At that point, City had completed 96 passes, United five. It felt as though a shellacking was imminent and yet for the remainder of the half the game fell into an odd shapelessness. There were flurries of City passing, and the occasional United break. This was the pattern of all four previous Manchester derbies between the respective managers in the league: a promising start from City that threatened humiliation, followed by a United fightback.
Three minutes into the second half came a City second, a demonstration both of City’s class and United’s defensive vulnerability. A De Gea goal kick flew low and awkwardly flat to Lingard who miscontrolled and was dispossessed. Aguero suddenly had the space he had been denied until then and played a rapid one-two with Riyad Mahrez, surging by the lumbering Victor Lindelof and lashing a finish into the roof of the net.

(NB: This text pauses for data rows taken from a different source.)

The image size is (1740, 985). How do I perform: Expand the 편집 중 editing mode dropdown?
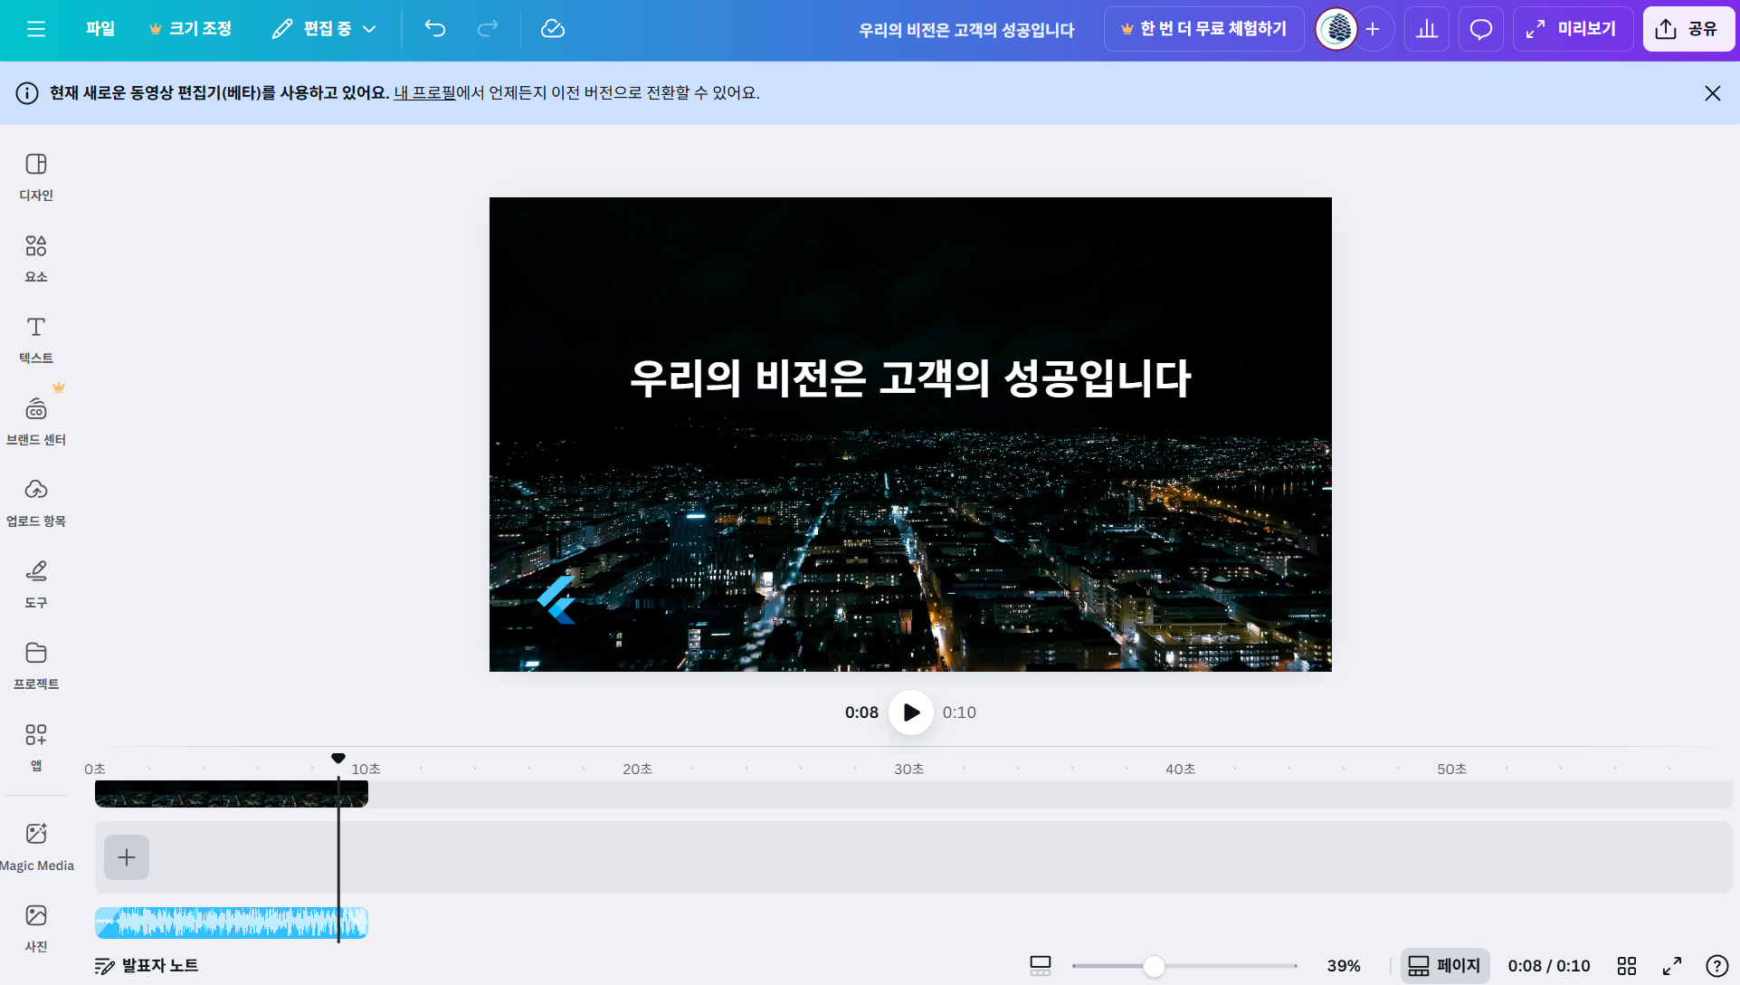(324, 29)

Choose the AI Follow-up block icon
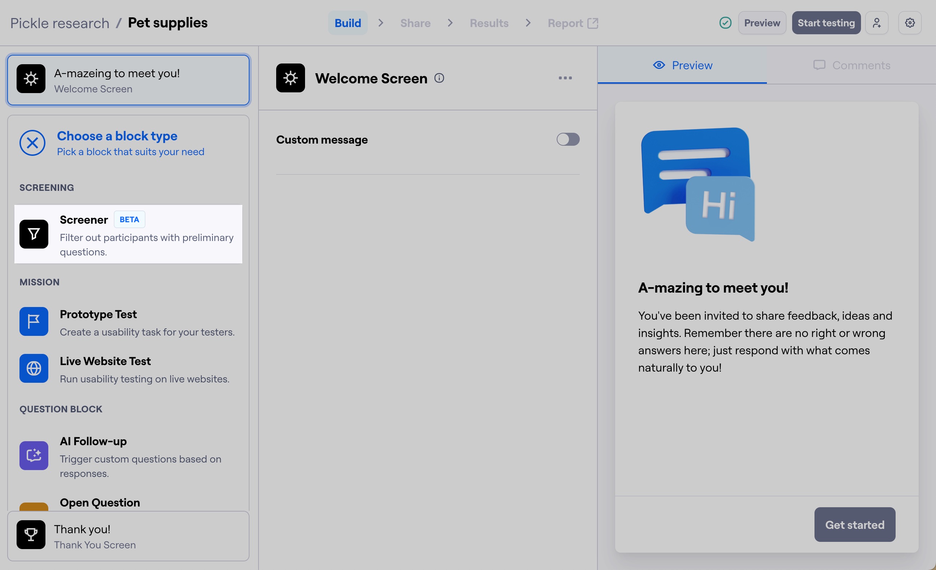coord(34,455)
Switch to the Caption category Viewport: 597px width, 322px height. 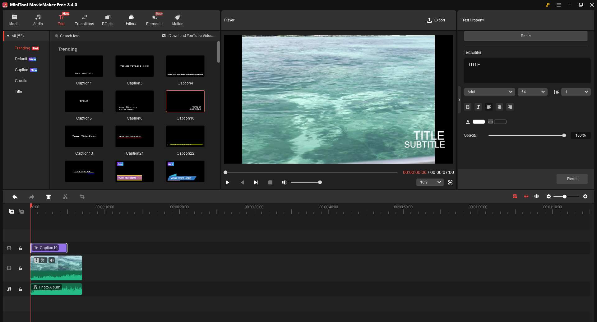pyautogui.click(x=22, y=70)
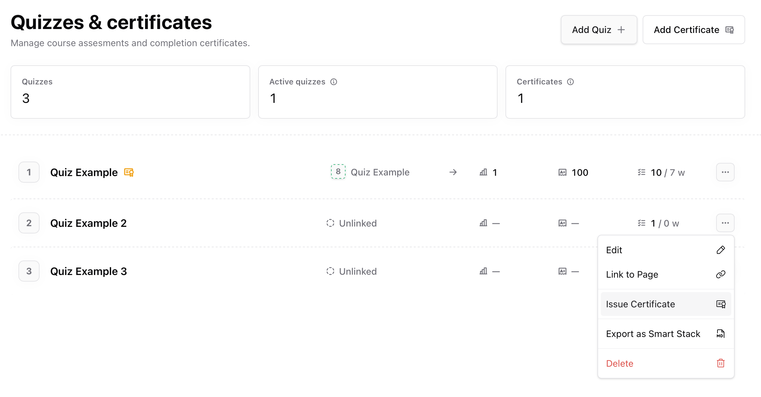This screenshot has width=761, height=397.
Task: Open the three-dot menu for Quiz Example
Action: 725,172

The memory of this fixture last season, when United came from 2-0 down to win 3-2 – the first instance perhaps, of this trait under Mourinho of playing better after it had gone behind – felt very present and relevant at that stage, and became even more so. Romelu Lukaku had just come off the bench when he ran onto Anthony Martial’s through-ball and was tripped by Ederson, charging needlessly from his goal. Martial knocked in the penalty, which was United’s first shot on target.
City suffered a couple of edgy moments, but only a couple. By the end, it was almost taunting United such was its domination of the ball. Gundogan’s goal came after a move of 44 passes and so left the sense that, ultimately, City had been holding United at arm’s length throughout.